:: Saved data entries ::
((

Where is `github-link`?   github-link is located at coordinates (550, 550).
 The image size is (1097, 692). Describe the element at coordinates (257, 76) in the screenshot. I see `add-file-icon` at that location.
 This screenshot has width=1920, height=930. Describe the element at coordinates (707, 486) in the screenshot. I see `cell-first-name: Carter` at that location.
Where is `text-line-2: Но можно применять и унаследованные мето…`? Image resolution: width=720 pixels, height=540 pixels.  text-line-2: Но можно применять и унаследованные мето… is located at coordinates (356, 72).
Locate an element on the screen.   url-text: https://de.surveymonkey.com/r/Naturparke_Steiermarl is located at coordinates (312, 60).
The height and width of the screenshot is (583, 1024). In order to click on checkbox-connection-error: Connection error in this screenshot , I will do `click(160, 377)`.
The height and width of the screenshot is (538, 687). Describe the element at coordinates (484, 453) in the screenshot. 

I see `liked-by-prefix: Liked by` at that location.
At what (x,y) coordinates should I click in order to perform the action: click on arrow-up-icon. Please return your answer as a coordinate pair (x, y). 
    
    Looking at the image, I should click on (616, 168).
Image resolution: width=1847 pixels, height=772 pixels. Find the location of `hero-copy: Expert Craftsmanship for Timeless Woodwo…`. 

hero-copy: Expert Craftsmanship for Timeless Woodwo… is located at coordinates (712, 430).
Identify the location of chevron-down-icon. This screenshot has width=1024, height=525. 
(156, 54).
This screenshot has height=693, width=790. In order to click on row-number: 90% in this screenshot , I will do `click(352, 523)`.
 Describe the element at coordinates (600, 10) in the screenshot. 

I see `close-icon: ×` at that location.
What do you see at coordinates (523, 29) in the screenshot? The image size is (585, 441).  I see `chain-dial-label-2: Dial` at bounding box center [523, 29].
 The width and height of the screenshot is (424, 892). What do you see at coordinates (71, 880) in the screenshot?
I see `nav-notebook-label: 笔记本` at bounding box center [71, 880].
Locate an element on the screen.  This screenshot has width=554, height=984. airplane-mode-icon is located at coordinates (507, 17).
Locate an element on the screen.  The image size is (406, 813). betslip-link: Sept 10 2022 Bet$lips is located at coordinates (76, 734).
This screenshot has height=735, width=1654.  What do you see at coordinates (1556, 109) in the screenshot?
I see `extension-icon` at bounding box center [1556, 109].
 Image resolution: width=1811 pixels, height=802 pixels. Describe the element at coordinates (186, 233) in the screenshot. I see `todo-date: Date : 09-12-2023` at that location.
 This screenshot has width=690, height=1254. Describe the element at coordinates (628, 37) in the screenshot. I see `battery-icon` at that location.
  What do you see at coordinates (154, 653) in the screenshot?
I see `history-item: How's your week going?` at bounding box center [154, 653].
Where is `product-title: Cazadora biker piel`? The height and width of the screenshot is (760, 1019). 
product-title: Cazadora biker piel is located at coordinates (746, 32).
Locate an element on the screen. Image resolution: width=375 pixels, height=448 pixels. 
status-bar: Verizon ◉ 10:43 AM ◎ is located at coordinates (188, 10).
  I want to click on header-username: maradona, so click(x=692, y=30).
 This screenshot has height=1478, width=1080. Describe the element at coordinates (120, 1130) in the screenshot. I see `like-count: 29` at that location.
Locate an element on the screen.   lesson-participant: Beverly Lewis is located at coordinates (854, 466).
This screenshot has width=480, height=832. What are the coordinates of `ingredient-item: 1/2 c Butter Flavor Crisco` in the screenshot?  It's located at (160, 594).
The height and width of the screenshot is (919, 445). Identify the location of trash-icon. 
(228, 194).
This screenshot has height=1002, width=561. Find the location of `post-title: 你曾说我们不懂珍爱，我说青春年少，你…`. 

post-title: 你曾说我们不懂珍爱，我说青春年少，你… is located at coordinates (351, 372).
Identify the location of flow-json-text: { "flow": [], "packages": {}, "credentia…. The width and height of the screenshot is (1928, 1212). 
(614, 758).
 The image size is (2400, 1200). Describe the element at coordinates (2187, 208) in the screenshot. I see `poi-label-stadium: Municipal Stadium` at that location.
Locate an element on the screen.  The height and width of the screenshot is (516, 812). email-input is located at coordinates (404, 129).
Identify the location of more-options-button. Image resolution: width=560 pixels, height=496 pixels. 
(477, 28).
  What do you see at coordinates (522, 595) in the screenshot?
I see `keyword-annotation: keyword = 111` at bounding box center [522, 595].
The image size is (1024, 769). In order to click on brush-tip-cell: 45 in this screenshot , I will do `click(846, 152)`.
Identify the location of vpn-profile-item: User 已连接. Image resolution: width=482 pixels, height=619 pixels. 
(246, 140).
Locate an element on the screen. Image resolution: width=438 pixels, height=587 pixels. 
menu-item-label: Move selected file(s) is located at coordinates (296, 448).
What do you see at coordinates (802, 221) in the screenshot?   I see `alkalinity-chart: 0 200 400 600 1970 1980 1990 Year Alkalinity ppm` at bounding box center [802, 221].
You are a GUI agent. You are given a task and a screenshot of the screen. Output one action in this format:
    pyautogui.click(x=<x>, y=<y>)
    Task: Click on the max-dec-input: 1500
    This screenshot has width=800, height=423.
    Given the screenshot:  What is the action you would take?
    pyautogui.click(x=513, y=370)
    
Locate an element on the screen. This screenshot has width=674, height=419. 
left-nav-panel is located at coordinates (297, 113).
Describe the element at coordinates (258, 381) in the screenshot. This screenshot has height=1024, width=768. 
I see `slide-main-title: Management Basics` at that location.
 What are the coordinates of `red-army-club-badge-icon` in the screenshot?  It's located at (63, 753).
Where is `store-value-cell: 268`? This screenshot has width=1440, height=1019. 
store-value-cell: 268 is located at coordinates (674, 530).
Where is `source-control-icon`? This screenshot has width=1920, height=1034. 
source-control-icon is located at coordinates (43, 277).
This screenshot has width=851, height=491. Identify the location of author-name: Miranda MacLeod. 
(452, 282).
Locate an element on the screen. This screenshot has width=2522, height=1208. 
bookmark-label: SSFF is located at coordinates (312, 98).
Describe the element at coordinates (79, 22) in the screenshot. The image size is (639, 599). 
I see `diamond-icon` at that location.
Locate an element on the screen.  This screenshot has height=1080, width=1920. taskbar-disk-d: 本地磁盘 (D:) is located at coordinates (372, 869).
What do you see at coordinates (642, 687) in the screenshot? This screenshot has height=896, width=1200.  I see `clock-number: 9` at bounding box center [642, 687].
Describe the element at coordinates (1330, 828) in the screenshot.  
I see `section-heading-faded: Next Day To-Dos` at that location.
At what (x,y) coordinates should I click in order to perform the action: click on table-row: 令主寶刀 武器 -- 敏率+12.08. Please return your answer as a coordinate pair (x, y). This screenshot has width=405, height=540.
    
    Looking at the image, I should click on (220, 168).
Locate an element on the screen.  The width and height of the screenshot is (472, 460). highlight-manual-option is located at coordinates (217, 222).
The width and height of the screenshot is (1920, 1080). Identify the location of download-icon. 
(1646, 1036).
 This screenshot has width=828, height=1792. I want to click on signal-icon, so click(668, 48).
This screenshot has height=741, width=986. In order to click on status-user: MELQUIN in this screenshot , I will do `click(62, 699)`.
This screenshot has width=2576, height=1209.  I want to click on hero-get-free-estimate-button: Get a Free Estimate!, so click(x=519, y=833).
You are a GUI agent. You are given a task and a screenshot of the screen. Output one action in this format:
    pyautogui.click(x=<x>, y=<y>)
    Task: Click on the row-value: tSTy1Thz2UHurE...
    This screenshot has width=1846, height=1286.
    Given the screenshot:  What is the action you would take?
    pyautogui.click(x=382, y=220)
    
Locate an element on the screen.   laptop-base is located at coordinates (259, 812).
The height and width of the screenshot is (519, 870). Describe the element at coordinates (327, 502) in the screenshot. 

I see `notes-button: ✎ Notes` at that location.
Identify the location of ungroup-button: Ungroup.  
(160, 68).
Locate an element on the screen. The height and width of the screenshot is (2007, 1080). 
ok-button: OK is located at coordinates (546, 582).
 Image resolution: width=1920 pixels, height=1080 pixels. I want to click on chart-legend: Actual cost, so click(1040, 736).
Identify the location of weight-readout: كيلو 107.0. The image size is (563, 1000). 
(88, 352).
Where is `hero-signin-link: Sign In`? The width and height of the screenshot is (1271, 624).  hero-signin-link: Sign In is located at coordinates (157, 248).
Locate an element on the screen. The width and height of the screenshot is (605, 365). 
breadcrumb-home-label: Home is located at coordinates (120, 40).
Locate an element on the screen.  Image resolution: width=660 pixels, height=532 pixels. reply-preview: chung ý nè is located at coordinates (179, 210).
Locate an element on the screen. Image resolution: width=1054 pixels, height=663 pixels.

))

:: Description of the task ::
Copy the rows verbatim, from the line that contains "at (63, 753)." through the line that contains "(452, 282).", with both of those lines included.

:: Your solution ::
 What are the coordinates of `red-army-club-badge-icon` in the screenshot?  It's located at (63, 753).
Where is `store-value-cell: 268`? This screenshot has width=1440, height=1019. 
store-value-cell: 268 is located at coordinates (674, 530).
Where is `source-control-icon`? This screenshot has width=1920, height=1034. 
source-control-icon is located at coordinates (43, 277).
This screenshot has width=851, height=491. Identify the location of author-name: Miranda MacLeod. 
(452, 282).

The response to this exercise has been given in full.